Retired KU professor’s annual Stop Day tour scheduled for Friday

Kansas University Professor Emeritus Ted Johnson prepares to lead his Stop Day walking tour of the KU campus in May 2012.

Stop Day tour itinerary

KU Professor Emeritus Ted Johnson provides an hour-by-hour schedule for his Stop Day tour, in case visitors would like to drop in partway through. The tour runs from 9 a.m. to 6 p.m. Friday. The itinerary:

9 a.m.: KU Natural History Museum (portico of Lippincott Hall in case of bad weather)

10 a.m.: Lippincott Hall

11 a.m.: Twente Hall

Noon: Watson Library

1 p.m.: Lunch at the Burge Union

2 p.m.: Green Hall (School of Law)

3 p.m.: Chi Omega fountain

4 p.m.: World War II Memorial Campanile

5 p.m.: Arthur D. Weaver Court, adjacent to Spooner Hall

More details on the tour stops are available at news.ku.edu.

Continuing a tradition now 20 years old, Kansas University Professor Emeritus Ted Johnson will again give his annual spring Stop Day tour of the KU campus Friday.
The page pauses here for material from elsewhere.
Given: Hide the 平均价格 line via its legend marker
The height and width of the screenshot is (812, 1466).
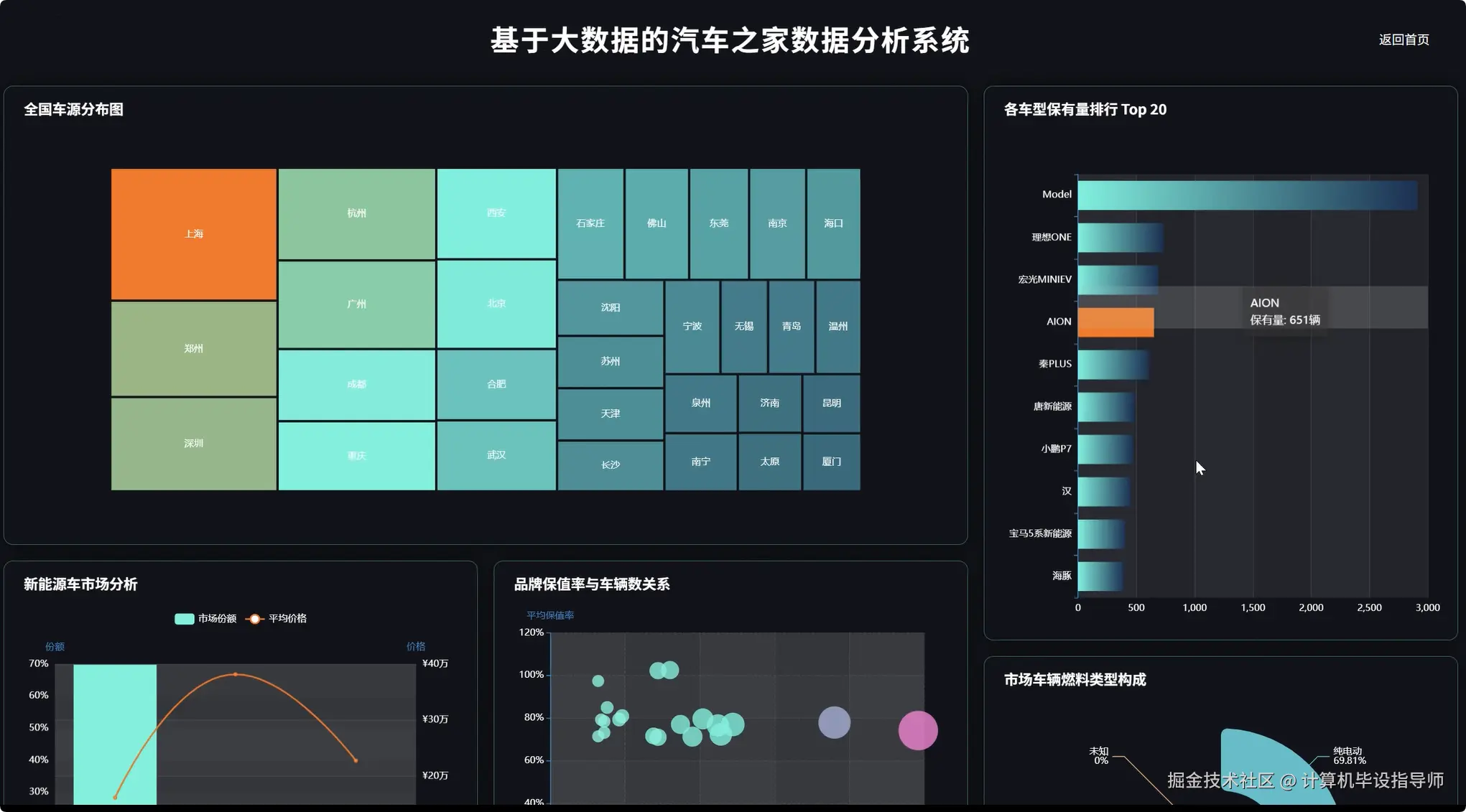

It’s open to anyone who’d like to come along.

Johnson, who retired in 2001 after 33 years as a professor of French, began giving the tour each May on Stop Day, when classes halt for a day before finals begin, in 1993. He’s continued the custom since he stopped teaching classes after 2010.
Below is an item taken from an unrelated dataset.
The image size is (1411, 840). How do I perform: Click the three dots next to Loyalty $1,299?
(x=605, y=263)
The tour visits a number of iconic buildings and landmarks on campus, but visitors can expect more than just bits of trivia and history. Johnson, and whoever’s along for the ride, will explore connections between architecture and ancient mythology, meditations on life and death and whatever other ideas might come up.
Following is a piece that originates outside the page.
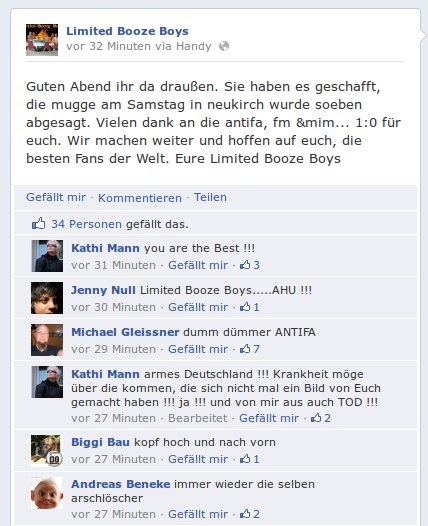Image resolution: width=428 pixels, height=526 pixels.
Task: Click thumbs-up count on Kathi Mann's first comment
Action: pyautogui.click(x=250, y=265)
“It’s a time to sort of stop, look and listen,” Johnson said.

That’s why he picked Stop Day for the annual tour, he said: It’s the perfect time to break from frantic campus life for a bit of conversation and reflection. The word “school,” after all, comes from a Greek root meaning “leisure,” he said.

And he welcomes input from people who join him.

“Nobody can talk for nine hours,” Johnson said. “My gosh.”

The tour runs from 9 a.m. to 6 p.m., but Johnson sticks to an hour-by-hour itinerary so that visitors can drop in and out as it progresses. It starts in front of the KU Natural History Museum on Jayhawk Boulevard (or in the portico of nearby Lippincott Hall, in case of bad weather). Other sites include Watson Library, the Chi Omega Fountain and the World War II Memorial Campanile.

Johnson also provides an early-morning campus tour coinciding with the Autumnal Equinox each year, and he offers tours by appointment for people who can’t make the scheduled outings.

As a scholar, Johnson’s interest was in the interrelations between different arts, and that’s what visitors can expect to learn about from his tour, he said.

“A university has to do with everything in the universe,” Johnson said, “and if we exclude something from that, then we’re not a university anymore.”